Chimbeeriun perched on a nearby branch and called out. "Chureiya, Chureiya," he chirped, and soon enough his sister emerged. Like him, she was rather short, but she made up in dexterity what she lost in general strength. The delicacy and attention with which she created the hair-thin needles and filaments for replacement feathers was something that Chimbeeriun could not imitate.

"Chimbeeriun," she chirped back to him in surprise, and then delight. She approached the open side of the mendary, setting down box filled with coils of bent wire. They exchanged several notes of playful greeting, and then her face firmed.

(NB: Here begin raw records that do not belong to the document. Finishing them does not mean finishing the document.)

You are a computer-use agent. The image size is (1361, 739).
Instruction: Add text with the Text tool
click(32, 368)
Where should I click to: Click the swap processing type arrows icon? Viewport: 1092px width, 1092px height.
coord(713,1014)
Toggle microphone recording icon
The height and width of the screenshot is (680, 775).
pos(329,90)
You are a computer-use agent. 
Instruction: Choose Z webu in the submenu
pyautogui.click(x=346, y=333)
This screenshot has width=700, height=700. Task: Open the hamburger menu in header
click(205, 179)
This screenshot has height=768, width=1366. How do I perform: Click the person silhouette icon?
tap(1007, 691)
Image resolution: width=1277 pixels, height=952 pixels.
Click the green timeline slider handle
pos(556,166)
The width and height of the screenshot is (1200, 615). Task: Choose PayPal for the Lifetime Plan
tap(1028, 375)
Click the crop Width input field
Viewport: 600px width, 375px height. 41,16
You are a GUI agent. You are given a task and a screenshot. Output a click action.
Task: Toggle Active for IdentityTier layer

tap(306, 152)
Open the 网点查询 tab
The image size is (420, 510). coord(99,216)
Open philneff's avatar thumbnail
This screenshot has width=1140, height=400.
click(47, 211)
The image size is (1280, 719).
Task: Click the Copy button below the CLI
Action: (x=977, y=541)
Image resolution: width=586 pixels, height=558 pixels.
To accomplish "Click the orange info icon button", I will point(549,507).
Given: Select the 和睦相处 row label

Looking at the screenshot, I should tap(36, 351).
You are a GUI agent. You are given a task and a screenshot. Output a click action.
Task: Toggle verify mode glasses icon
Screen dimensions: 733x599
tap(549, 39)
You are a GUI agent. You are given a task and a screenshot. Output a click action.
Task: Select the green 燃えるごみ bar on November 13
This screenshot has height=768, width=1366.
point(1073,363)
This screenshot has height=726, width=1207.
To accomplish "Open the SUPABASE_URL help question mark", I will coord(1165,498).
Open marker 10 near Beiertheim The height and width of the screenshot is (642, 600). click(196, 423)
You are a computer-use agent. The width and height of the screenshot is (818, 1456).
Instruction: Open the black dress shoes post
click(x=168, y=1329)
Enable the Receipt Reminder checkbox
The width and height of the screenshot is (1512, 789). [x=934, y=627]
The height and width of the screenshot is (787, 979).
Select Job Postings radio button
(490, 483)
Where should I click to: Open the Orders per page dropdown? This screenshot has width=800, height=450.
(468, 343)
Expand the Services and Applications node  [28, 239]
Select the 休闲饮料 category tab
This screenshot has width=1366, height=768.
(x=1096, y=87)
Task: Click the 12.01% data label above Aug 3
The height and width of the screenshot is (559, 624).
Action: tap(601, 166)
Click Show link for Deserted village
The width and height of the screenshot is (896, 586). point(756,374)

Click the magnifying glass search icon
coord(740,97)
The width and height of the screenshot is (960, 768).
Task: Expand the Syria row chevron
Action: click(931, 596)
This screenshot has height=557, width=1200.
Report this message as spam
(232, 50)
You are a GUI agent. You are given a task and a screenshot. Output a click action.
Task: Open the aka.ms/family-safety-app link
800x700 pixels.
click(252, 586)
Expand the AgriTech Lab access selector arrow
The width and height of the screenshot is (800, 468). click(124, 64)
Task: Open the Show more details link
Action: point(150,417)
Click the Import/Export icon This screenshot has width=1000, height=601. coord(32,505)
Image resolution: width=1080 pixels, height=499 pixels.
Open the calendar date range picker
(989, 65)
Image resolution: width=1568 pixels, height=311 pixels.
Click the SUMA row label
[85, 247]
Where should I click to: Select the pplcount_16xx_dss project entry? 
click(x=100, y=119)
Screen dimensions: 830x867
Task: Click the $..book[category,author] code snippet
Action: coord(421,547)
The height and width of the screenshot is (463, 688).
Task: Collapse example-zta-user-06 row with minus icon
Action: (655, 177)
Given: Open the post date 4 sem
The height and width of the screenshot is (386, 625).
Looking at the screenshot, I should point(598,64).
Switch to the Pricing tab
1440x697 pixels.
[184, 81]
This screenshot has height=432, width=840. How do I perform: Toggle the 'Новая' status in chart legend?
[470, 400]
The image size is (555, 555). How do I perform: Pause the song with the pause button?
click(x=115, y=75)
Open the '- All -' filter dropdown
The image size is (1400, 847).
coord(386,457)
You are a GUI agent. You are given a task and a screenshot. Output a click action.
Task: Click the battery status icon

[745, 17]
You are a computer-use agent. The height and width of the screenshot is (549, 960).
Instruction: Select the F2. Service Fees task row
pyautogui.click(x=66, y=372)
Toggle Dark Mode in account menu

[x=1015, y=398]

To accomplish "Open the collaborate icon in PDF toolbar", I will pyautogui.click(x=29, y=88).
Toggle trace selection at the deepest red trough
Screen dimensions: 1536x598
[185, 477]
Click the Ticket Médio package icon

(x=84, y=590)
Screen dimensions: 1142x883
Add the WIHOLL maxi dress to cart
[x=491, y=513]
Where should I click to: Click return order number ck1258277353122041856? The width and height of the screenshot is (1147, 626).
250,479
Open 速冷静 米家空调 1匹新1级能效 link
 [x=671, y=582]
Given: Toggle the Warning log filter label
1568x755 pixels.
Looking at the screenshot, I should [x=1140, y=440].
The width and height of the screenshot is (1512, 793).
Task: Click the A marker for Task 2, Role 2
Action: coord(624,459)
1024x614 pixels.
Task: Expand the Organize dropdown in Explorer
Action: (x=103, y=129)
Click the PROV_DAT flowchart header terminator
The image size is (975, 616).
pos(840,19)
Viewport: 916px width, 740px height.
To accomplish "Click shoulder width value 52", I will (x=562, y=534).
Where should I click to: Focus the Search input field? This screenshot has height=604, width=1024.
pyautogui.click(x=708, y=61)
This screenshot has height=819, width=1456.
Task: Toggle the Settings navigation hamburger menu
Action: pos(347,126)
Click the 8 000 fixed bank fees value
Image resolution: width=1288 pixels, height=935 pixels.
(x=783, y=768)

"You may not call me Chureiya anymore," she announced, and Chimbeeriun's nape fluffed widely.

"What! Who are you now, then?" he asked, amazed, and her head bent down several times, preening back her own fluffed nape, so she looked sleek and mature as she declared, "My name is Kuhyo'ur. I am a mender of passerine feathers and bone. Not an especially good one, yet," she said, "but not nearly as bad as I was when I started."

Chimbeeriun flushed with some magnitude of jealousy. He didn't know about his other siblings yet — but somehow he had felt that his sister would keep the name that their mother had given them for a while yet.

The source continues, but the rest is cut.